* _WHAT YOU HAVE TO DO_
Leave the pictures out. Retype exactly the lines below from the one containing "Instruction: Clear the 66/133 filter with X" through the one containing "This screenshot has height=784, width=1549.", and no others.

* _EXTRACTED MATERIAL_
================

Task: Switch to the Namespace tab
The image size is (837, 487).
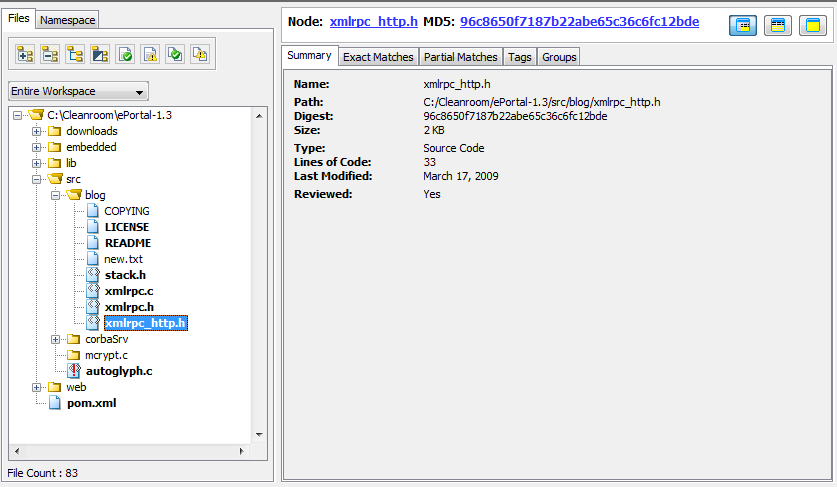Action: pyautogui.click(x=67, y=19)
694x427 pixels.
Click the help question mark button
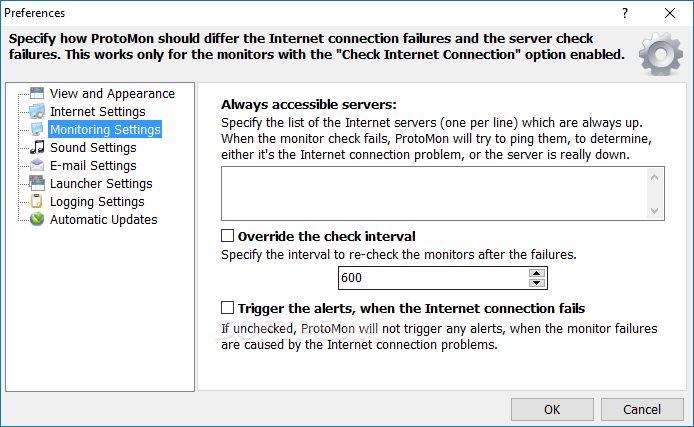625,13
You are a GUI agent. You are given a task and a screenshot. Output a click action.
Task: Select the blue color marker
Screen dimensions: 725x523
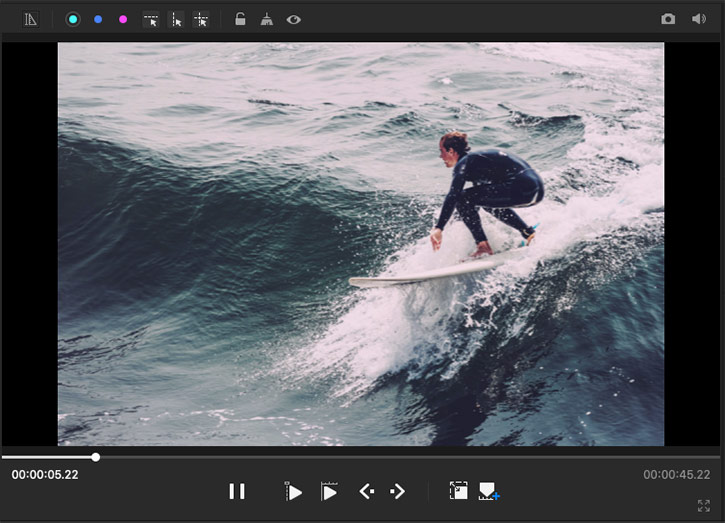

================

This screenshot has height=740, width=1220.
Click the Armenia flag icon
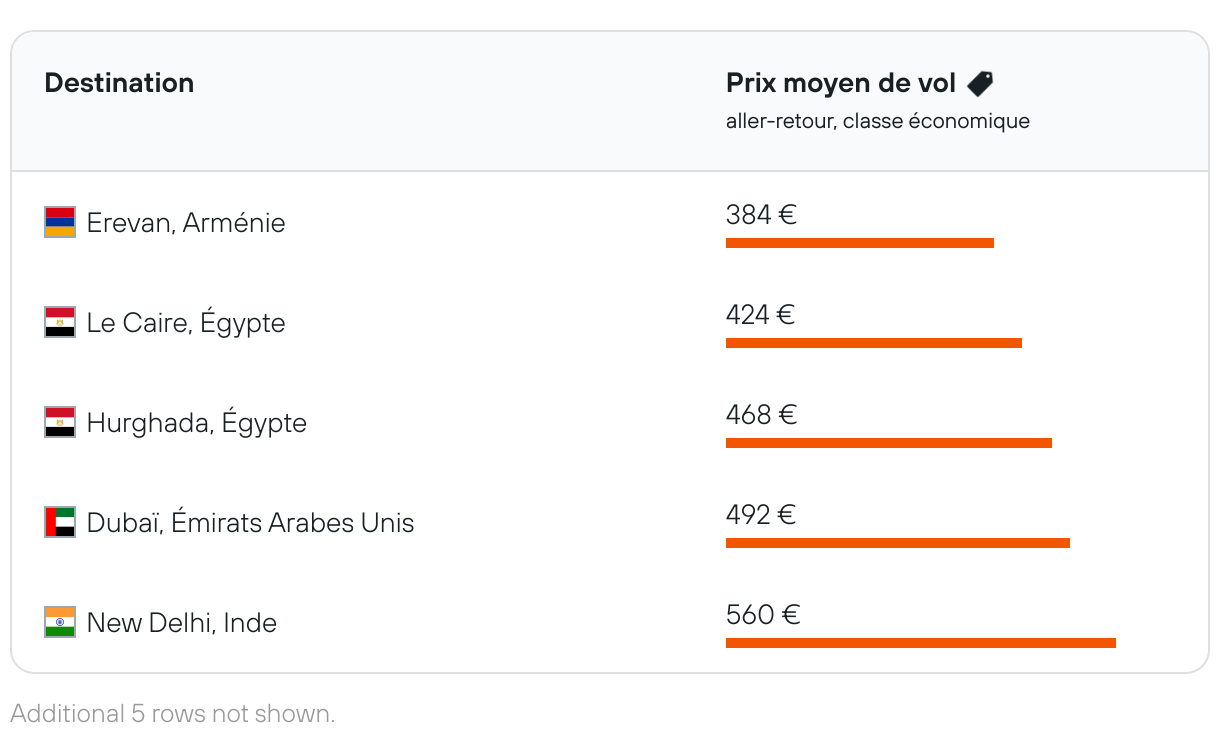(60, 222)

================

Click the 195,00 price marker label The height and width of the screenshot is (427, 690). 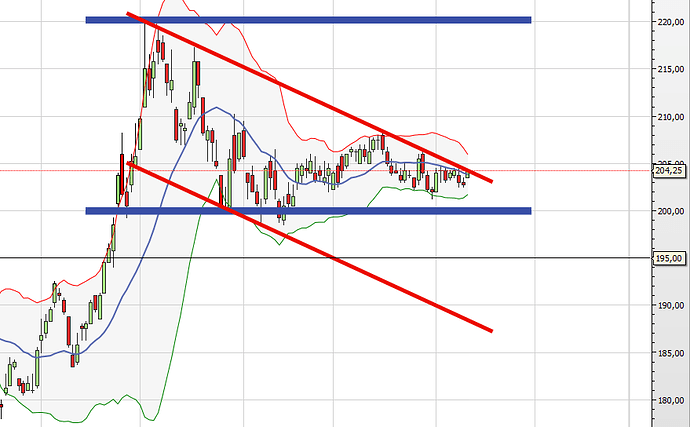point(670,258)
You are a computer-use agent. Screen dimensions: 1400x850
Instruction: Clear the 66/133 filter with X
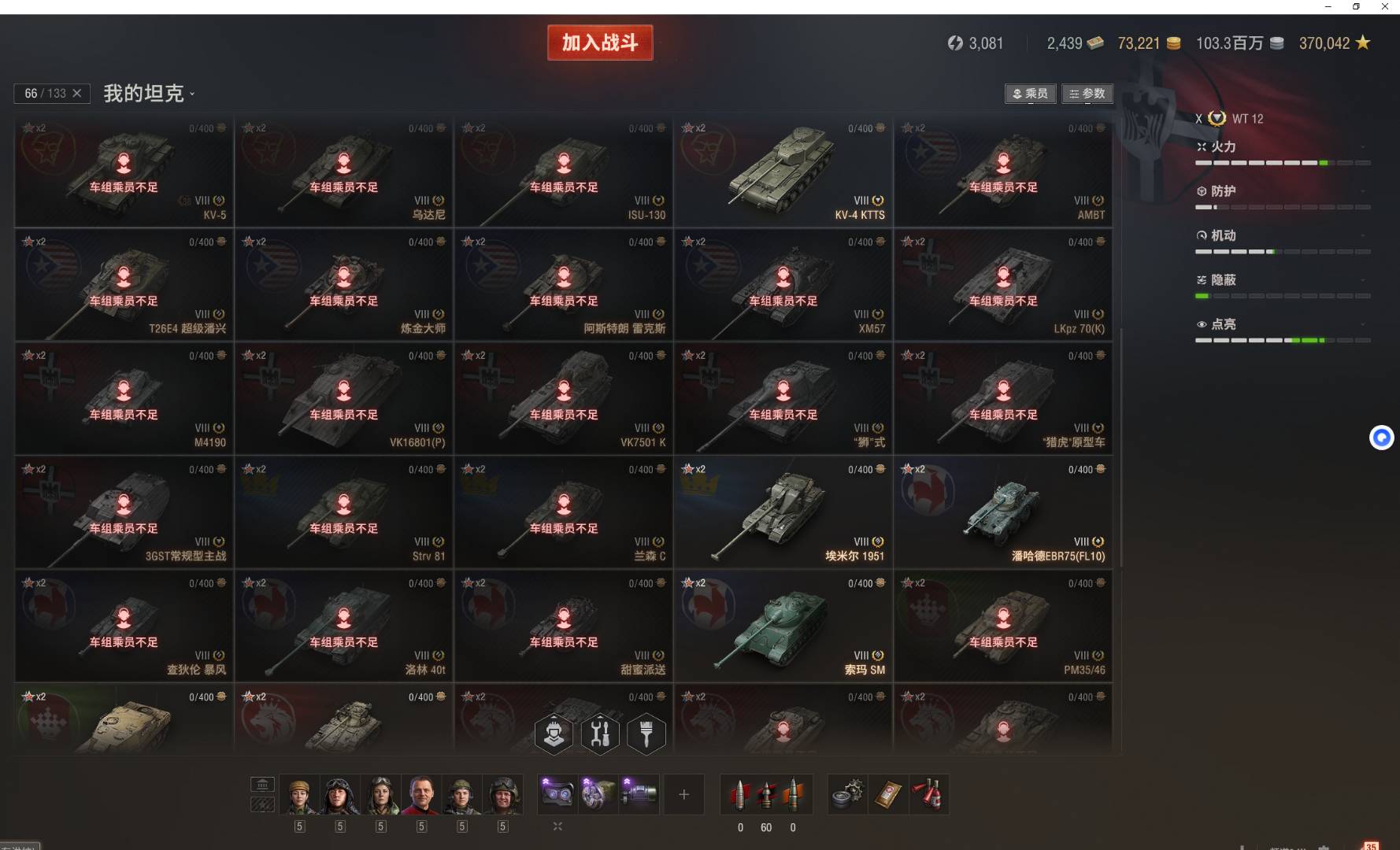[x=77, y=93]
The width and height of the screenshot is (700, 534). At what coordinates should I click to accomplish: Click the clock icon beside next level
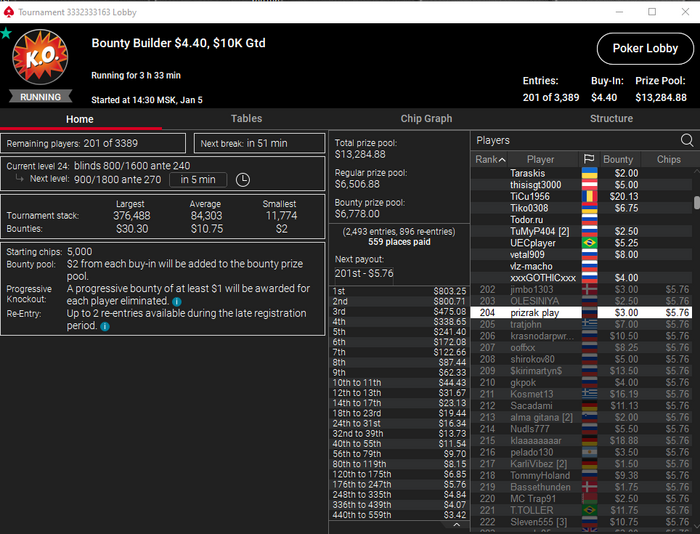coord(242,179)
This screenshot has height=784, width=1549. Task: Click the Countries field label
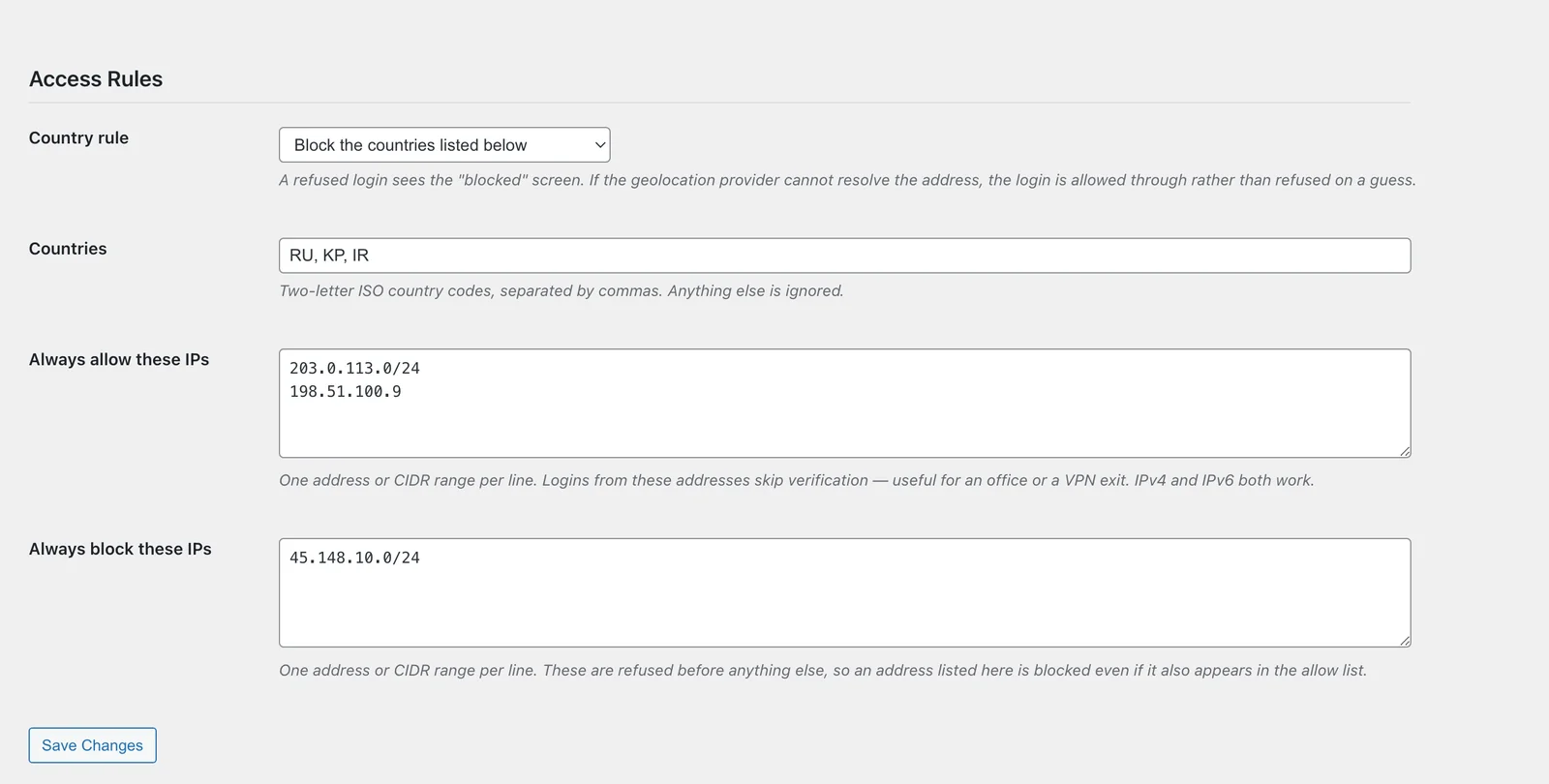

================

* _ANSWER TO THIS PROBLEM_
Instruction: Clear the 66/133 filter with X
[x=77, y=93]
The width and height of the screenshot is (700, 534). At what coordinates should I click to accomplish: Click the clock icon beside next level
coord(242,179)
This screenshot has height=784, width=1549. Task: Click the Countries field label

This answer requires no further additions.